FICO claims it can identify the riskiest borrowers, who are 110 times more likely to strategically default on their mortgage loans than the average homeowner.
For example, strategic defaulters have lower revolving balances, meaning they are not as indebted as somebody who misses mortgage payments because they can't afford it, Jennings said. They also tend to have higher credit scores and have lived in the property for shorter periods, which often means they are money savvy and not as attached to their homes. Strategic defaulters also tend take out a number of credit obligations such as a car loan shortly before they default because they know their credit will be dented after they stop paying their mortgages.

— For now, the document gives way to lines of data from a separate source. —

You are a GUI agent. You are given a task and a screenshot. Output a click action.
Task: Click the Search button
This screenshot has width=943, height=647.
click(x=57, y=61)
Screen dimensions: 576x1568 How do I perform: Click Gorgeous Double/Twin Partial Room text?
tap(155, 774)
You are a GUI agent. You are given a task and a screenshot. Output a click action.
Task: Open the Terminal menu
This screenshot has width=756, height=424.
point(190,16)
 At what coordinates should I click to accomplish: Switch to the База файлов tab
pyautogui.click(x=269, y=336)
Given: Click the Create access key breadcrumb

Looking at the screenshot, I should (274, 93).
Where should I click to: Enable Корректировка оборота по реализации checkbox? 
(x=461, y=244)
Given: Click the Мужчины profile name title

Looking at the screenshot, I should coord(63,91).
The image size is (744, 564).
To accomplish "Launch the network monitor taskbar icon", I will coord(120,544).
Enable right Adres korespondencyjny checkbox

"Strategic default doesn't happen by accident," Jennings said. "They organize themselves in order to become a strategic defaulter."
A FICO study conducted in 2008-2009 analyzed the credit situation of consumers who were underwater, 90 days or more delinquent on their mortgage loans, but current on other debt such as credit cards and car loans. The majority of those in default had credit scores above 620, the study found.
No, this doesn't mean that if you have a good credit score, low balance on your credit cards and are upside-down on your mortgage, your lender will knock on your door to ask if you are planning on defaulting. But they'll probably be watching your credit moves.
Lenders have "expressed great interest" for the service FICO is offering, Jennings said.
The tool allows them to "educate" consumers about the consequences a default would have on their credit and in the event of default it allows the lenders to better understand the type of borrower they are dealing with when trying to collect those missed payments, he said.